В другом месте он же [Терентьев 1875, 7–9] пытался развить то же обоснование более углубленно: «Сибирь мы заняли, так сказать, с налета, от степей же Средней Азии открещивались сколько могли. Судьба толкала нас к Аральскому морю, а мы упирались, не шли…. Соседство с дикими, не признающими ни международных и никаких прав, кроме права силы – вынуждало нас укреплять границу линией крепостей; под защиту этих крепостей являлись по временам, с просьбой о правах гражданства, то есть о защите – дикие племена, теснимые более сильными; эти новые подданные чрез несколько времени оказывались хуже врагов; нам приходилось или задавить их окончательно, или прогнать, но и в том, и в другом случае необходимо было оцепить занятую ими территорию рядом новых укреплений – являлась, значит, новая линия. Так перекатными линиями и подвигается Русь на восток, в тщетной погоне за спокойствием». Он пробует показать, что проблема коренилась исконно в самом характере русского освоения Сибири, когда, концентрируясь в речных долинах, русские стремились оградить свои места обитания со стороны степи, «врезываясь по рекам вглубь степей, цепи укреплений образовали таким образом целую систему коридоров, ничем не перегороженных. Будучи связаны с центральными административными пунктами, сибирские цепи были крепки по долготе и слабы по широте, ибо укрепления соседних линий не имели поперечной связи, за безводием разделявших их степей. В эти коридоры беспрепятственно проникали шайки грабителей, опустошавших наши поселения» [там же, и].

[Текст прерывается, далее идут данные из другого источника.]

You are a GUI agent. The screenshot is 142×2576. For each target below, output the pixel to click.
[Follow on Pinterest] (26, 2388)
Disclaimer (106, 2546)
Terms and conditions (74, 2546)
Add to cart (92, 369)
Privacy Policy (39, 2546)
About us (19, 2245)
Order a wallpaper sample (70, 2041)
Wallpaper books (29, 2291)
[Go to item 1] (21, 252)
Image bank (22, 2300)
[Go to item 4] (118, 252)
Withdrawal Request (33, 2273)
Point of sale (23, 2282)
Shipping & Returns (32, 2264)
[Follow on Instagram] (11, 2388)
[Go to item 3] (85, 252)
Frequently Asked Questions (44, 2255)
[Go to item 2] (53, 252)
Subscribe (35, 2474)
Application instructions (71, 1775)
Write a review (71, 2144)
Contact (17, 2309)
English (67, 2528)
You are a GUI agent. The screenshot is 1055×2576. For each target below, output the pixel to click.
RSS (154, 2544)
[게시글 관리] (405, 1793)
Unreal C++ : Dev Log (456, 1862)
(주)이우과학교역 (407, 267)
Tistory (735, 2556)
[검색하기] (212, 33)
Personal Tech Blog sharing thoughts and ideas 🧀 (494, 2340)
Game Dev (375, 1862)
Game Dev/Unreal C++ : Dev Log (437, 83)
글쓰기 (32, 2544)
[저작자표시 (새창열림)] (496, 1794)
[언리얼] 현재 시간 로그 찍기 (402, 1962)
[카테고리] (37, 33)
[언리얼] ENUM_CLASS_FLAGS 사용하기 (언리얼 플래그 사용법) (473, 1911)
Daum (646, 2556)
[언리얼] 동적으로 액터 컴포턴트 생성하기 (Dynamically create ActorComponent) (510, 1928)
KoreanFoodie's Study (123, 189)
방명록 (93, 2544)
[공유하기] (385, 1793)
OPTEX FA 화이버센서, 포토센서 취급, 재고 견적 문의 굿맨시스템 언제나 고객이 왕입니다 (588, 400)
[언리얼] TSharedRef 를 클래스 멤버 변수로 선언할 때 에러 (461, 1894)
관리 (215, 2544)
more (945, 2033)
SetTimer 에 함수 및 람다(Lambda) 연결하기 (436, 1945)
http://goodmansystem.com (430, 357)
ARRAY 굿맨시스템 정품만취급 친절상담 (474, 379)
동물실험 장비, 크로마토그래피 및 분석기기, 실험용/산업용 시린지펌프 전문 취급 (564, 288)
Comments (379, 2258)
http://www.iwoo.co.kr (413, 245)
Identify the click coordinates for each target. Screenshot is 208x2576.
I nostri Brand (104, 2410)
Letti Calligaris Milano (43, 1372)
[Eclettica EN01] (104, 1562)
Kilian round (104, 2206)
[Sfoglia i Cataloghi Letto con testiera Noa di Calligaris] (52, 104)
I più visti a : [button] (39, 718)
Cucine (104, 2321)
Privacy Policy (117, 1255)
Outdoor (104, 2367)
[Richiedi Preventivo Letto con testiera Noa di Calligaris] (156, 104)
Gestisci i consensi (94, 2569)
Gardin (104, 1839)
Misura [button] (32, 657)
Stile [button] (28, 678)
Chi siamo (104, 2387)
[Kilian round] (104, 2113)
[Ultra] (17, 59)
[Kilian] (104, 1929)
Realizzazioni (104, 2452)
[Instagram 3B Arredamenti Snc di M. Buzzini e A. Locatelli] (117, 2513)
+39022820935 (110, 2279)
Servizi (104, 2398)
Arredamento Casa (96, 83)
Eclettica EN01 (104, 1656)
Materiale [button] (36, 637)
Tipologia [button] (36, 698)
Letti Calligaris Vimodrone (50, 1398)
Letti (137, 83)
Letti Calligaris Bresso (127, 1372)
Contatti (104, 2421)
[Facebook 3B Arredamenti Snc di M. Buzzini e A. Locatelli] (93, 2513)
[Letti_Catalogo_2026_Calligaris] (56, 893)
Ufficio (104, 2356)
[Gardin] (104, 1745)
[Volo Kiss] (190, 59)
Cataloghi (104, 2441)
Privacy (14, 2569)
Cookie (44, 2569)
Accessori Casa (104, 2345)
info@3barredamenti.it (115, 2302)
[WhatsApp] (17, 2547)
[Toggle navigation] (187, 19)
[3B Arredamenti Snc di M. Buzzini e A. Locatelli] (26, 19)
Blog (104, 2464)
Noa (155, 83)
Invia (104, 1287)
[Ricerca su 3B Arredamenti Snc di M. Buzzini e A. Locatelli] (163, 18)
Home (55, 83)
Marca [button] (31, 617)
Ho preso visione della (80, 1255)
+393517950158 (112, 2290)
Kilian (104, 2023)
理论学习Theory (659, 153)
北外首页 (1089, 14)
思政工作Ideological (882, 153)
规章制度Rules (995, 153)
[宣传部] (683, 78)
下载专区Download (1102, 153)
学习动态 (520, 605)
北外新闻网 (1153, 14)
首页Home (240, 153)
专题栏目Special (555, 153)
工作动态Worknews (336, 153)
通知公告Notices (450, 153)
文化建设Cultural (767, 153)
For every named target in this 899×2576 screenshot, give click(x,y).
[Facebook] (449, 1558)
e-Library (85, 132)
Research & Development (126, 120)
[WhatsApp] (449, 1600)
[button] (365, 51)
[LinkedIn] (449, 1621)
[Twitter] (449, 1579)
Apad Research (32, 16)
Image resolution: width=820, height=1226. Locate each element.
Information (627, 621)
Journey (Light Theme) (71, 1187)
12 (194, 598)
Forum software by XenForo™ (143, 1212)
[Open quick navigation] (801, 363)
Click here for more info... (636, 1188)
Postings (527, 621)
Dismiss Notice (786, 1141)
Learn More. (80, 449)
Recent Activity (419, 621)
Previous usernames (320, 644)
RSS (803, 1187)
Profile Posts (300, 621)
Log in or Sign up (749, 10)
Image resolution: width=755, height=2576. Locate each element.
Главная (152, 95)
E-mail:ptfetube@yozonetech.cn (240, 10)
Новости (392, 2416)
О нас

Стремление объяснить бросок России в Среднюю Азию феноменом размытой «азиатской границы» изначально отличало руководителей Империи. Так, Горчаков в известном циркуляре от 21 ноября 1864 г., объяснявшем начало большого наступления на юг, рисует картину, когда каждый умиротворенный кочевой сосед становится объектом посягательств более далеких варваров, что заставляет ради защиты новых подданных переносить границы всё время вдаль. Горчаков философски заключал, что в варварском соседстве цивилизованное государство «должно решиться на что-нибудь одно: или отказаться от этой непрерывной работы и обречь свои границы на постоянные неурядицы… или же всё более и более подвигаться вглубь диких стран, где расстояния с каждым сделанным шагом увеличивают затруднения и тягости, которым оно подвергается» [Мартенс 1880, 23].

Развивая эту версию, Терентьев как-то не вдался в вопрос о причинах контраста между бросковым завоеванием русскими Сибири и медленным до поры до времени выдвижением их в Среднюю Азию. Подняв специально эту тему, видный востоковед В.В. Григорьев [Григорьев 1867] объяснял успехи русских в Сибирской экспансии преимущественно оседлым характером местного населения, будь то звероловы или даже пастухи. «Степи Южной Сибири заключили и заключают в себе население пастушеское, но не кочевое. … С настоящими кочевниками, летовища которых отстают от их зимовок на сотни, иногда на тысячи верст, встретились мы лишь в средней Азии, когда с тридцатых годов прошлого столетия господство наше распространяется на степи ее из Южной Сибири и заволжского низовья. Подчинить себе кочевников было для нас намного труднее, нежели утвердиться между бродячими скотоводами, перемещающимися на небольшие дистанции». «После бесчисленных ошибок в разных родах все-таки кончили мы, однако ж, тем, что познакомились с природой степей, со средствами их и недостатками, со способами войны в них, с потребностями, обычаями и духом кочевников». Григорьев не считает степи Южной Сибири, освоенные русскими в доимперскую эпоху, за степи подлинные; выход в настоящий мир степей он датирует началом сюзеренитета над Малым Жузом при Анне Иоанновне. В XX в. П.Н. Савицкий осмыслит это различие как оппозицию луговых степей или лесостепей с лесными вкраплениями – и ковыльно-полынной степи к югу.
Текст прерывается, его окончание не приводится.